The honor and dignity given to senior citizens in particular and Mexican culture as a whole in Coco is what most will recognize as its greatest feature. I can’t say that I’m opposed to that. Director Lee Unkrich (Toy Story 3), who is not Mexican or even Latino voiced his apprehension in potentially doing a disservice to Mexican culture when he took the helm here. The fact that this is the first large-budgeted feature film with an all-Latino cast and currently the highest grossing film of all time in Mexico should set Mr. Unkrich’s mind at ease.
Even if that weren’t the case, all the people involved should be proud of what they have done here. While the advertisements for this film might have seemed grindingly familiar, that should not be treated as grounds for discouragement from viewing. What’s on offer here is certainly worth your time and patronage, dear reader. Don’t let it pass you by.
Theatrically, Coco is preceded by the short film Olaf’s Frozen Adventure, featuring the characters from Frozen. While much criticism has been launched against its length at 21 minutes, I can say that I was very much won over by the superior treatment to the characters and narrative here than what was on offer in the half-baked Frozen Fever short from 2 years ago. There are a few key moments of character development that are so well done and fitting that they almost seem like they were missing from the original film. At the same time, I’m getting more and more anxious about the prospect of a sequel every day.

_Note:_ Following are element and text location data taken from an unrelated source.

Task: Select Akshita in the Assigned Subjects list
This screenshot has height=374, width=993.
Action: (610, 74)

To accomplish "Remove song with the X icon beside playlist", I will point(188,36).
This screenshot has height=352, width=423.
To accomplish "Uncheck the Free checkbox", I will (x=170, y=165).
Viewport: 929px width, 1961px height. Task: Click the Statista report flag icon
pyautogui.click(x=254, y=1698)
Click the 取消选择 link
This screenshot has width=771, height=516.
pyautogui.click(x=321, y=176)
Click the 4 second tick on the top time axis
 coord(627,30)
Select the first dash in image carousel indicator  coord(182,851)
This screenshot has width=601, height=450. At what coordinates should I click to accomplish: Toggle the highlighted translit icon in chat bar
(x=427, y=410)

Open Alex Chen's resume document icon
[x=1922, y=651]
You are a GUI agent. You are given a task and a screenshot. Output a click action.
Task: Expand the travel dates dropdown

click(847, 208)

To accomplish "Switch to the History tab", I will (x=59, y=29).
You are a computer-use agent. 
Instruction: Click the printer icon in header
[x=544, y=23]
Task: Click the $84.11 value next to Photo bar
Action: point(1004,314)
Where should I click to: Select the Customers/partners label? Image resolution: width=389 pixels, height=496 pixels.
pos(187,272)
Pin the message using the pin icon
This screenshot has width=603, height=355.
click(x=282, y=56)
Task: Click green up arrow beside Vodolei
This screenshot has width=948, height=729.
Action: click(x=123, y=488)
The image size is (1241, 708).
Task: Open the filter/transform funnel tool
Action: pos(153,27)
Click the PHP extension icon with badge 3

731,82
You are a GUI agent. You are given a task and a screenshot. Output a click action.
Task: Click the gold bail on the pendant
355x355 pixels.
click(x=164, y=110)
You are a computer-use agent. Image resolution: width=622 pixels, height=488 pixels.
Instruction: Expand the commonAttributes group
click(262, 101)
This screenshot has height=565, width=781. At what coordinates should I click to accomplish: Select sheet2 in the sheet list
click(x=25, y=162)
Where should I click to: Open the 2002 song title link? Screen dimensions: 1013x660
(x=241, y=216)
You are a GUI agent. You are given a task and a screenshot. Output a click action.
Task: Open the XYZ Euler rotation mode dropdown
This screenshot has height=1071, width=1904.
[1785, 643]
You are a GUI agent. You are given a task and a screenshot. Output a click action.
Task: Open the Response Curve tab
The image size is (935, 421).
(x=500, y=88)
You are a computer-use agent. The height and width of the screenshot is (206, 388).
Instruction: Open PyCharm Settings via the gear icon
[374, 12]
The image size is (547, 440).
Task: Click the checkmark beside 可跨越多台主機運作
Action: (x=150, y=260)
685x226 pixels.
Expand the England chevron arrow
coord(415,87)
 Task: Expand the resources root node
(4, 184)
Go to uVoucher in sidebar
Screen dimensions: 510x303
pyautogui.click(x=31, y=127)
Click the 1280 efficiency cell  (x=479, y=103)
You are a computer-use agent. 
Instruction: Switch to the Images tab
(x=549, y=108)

While I keep hoping and praying that my expectations are wrong, Olaf’s Frozen Adventure does well as a fine addition not only to the Frozen canon but to the holiday viewing tradition.
+ Breathtaking visuals + Excellent musical selections + Emotionally gripping + Multi-layered and dynamic plot + Perfect sense of closure
- Very little in the way of original ideas - Some characters are underwritten
The Bottom Line
A lot of times I really love it when I’m wrong. This is one of those times. Treat yourself, dear reader. See Coco.